Le soir vint, les théâtres n’ouvrirent pas; les patrouilles circulaient d’un air irrité; on fouillait les passants; on arrêtait les suspects. Il y avait à neuf heures plus de huit cents personnes arrêtées; la préfecture de police était encombrée, la Conciergerie encombrée, la Force encombrée. A la Conciergerie, en particulier, le long souterrain qu’on nomme la rue de Paris était jonché de bottes de paille sur lesquelles gisait un entassement de prisonniers, que l’homme de Lyon, Lagrange, haranguait avec vaillance. Toute cette paille, remuée par tous ces hommes, faisait le bruit d’une averse. Ailleurs les prisonniers couchaient en plein air dans les préaux les uns sur les autres. L’anxiété était partout, et un certain tremblement, peu habituel à Paris.

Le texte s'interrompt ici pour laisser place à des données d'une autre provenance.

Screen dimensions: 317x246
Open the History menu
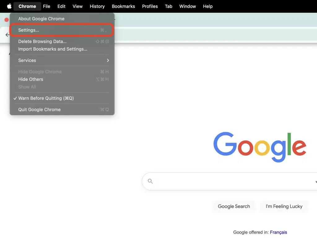97,6
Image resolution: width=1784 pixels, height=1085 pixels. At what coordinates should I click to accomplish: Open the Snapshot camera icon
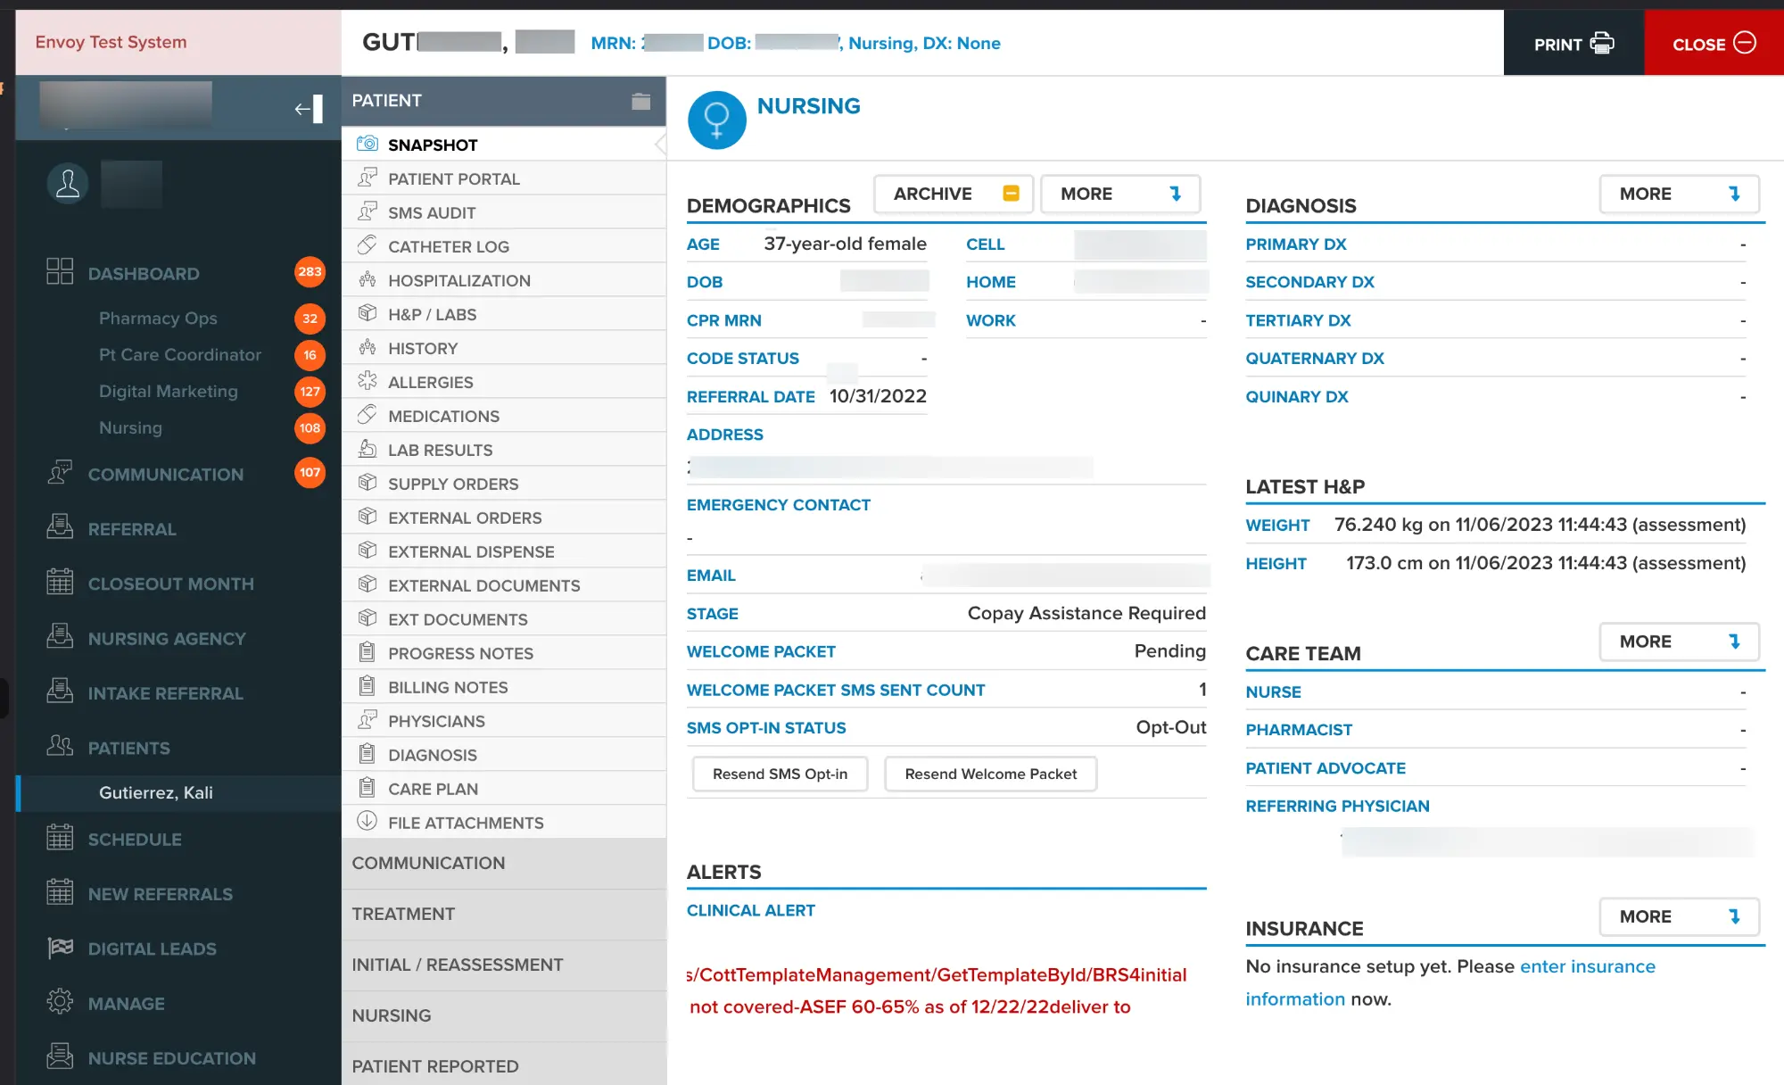[367, 144]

On se barricadait dans les maisons; les femmes et les mères s’inquiétaient; on n’entendait que ceci : Ah mon Dieu! il n’est pas rentré! Il y avait à peine au loin quelques rares roulements de voitures. On écoutait, sur le pas des portes, les rumeurs, les cris, les tumultes, les bruits sourds et indistincts, des choses dont on disait : C’est la cavalerie, ou : Ce sont des caissons qui galopent, les clairons, les tambours, la fusillade, et surtout ce lamentable tocsin de Saint-Merry. On attendait le premier coup de canon. Des hommes armés surgissaient au coin des rues et disparaissaient en criant : Rentrez chez vous! Et l’on se hâtait de verrouiller les portes. On disait : Comment cela finira-t-il? D’instant en instant, à mesure que la nuit tombait, Paris semblait se colorer plus lugubrement du flamboiement formidable de l’émeute.